In truth, a retailer’s website should probably be priorities No. 1 through 5 all on its own, given its importance in powering e-commerce. Test websites early and often, and put them through the worst possible scenarios.
“If you have not load tested your site at five times normal traffic volumes, your site will probably fail,” Bob Buffone, CTO at web-optimization services company Yottaa, told Business Insider.
Online drop-shipping and custom print fulfillment service Printful recommends in a blog post that retailers should take steps to improve the loading speed of their websites and increase web security features. And they should also avoid making significant changes to sites during the holiday season, lest these result in glitches that become exacerbated during a period of unusually heavy traffic.
Next, inventory systems. If retailers don’t have a firm grasp on their inventory, they might end up showing customers products they can’t buy, writes Matthieu Blandineau, product marketing manager for the web search service Algolia, in Retail Customer Experience.
This not only eats up valuable screen real estate for products that won’t result in any sales revenue, but it can also cause shoppers to go elsewhere out of frustration.
If retailers don’t already have such tools in place, they must deploy inventory control software to ensure that customers’ searches are accurate up to the second, he wrote.
MORE FROM BIZTECH: Learn how retailers can protect their inventory from malicious bots.

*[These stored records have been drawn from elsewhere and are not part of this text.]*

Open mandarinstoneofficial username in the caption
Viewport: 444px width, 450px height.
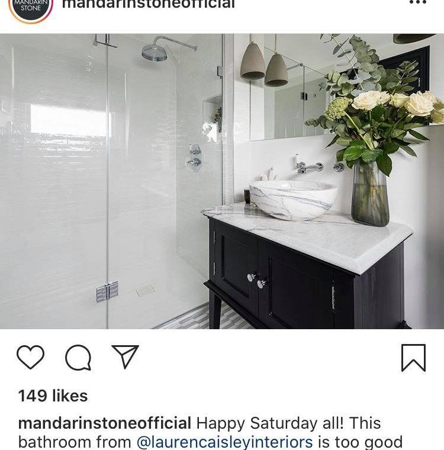[104, 423]
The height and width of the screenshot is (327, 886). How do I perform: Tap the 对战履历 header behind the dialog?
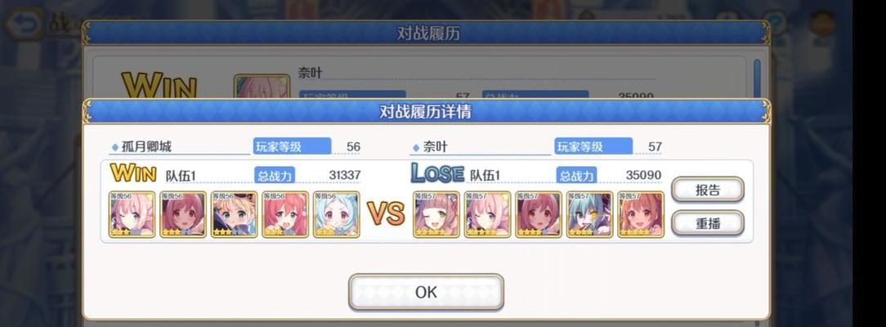pyautogui.click(x=428, y=34)
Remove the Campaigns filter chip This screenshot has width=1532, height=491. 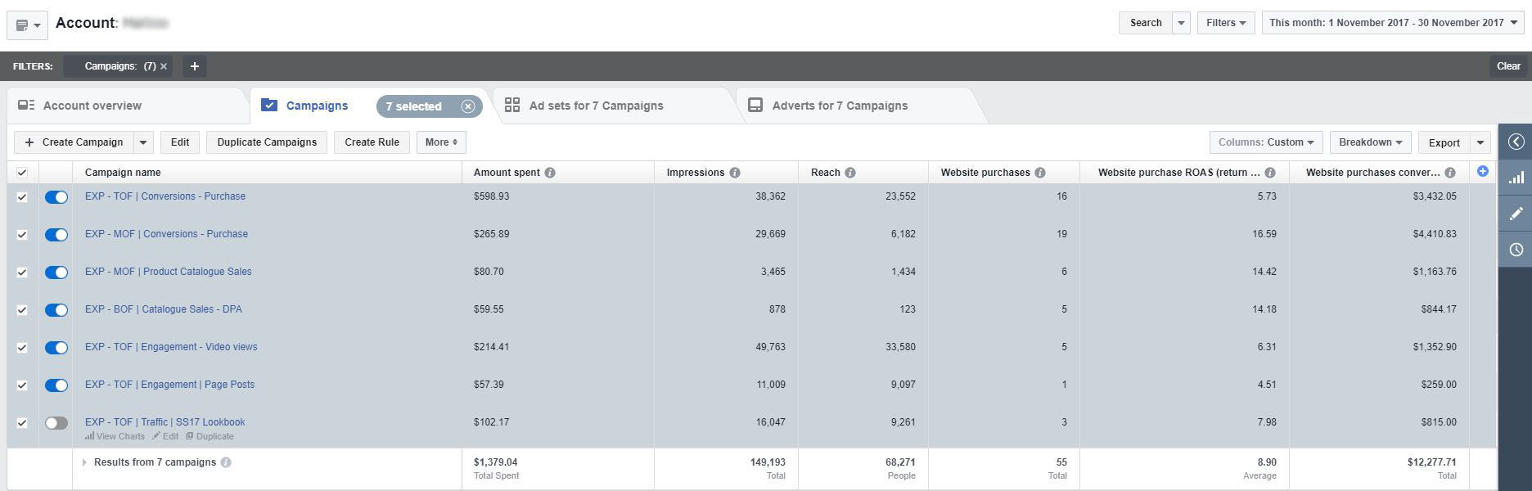(x=164, y=66)
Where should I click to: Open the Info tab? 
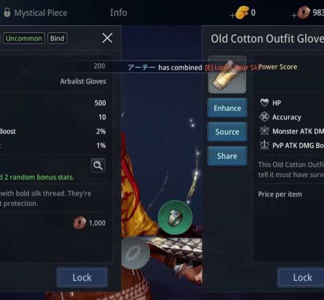[118, 13]
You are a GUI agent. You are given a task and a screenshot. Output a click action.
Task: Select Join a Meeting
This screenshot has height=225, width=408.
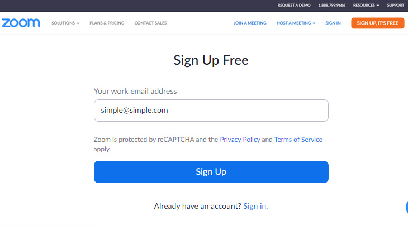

Analytics, Mobile Devices Help Optimize Customer Experience
It’s not enough, however, to merely produce accurate search results, Blandineau added. Retailers should also be utilizing their customers’ searches to glean insights into shoppers’ demands. These analytics can be used to revamp the online catalog, plan promotions or improve advertising and search engine optimization.
Retail kiosks and point-of-sale solutions can also help to simplify the holiday shopping season by allowing savvy customers to find and purchase what they need on their own, while freeing up store associates to focus on shoppers who need more help.
Endless-aisle kiosks allow customers to explore additional products, and self-checkout kiosks help break up lines and improve customer satisfaction; 66 percent of shoppers say that they prefer self-service technology, writes Melissa Tally, marketing coordinator for Meridian Kiosks. Some retailers even have smart-locker kiosks, which allow shoppers to place and pay for their orders online, and then pick up products in-store with an access code.
Point-of-sale solutions — including mobile point-of-sale, or mPOS — can make employees more productive and get customers what they need more quickly.
While the website is the engine that drives e-commerce, mobile apps and devices are how many shoppers now interact with retail brands. In fact, mobile devices accounted for more than half of all e-commerce traffic and nearly one-third of revenue between Thanksgiving and Cyber Monday in 2018.
Retailers can optimize customers’ mobile experience by building credit card scanners into their apps and designing uncluttered mobile landing pages, Blandineau writes. Also, retailers should account for “research online, purchase offline” shoppers by prominently displaying product reviews and in-store availability.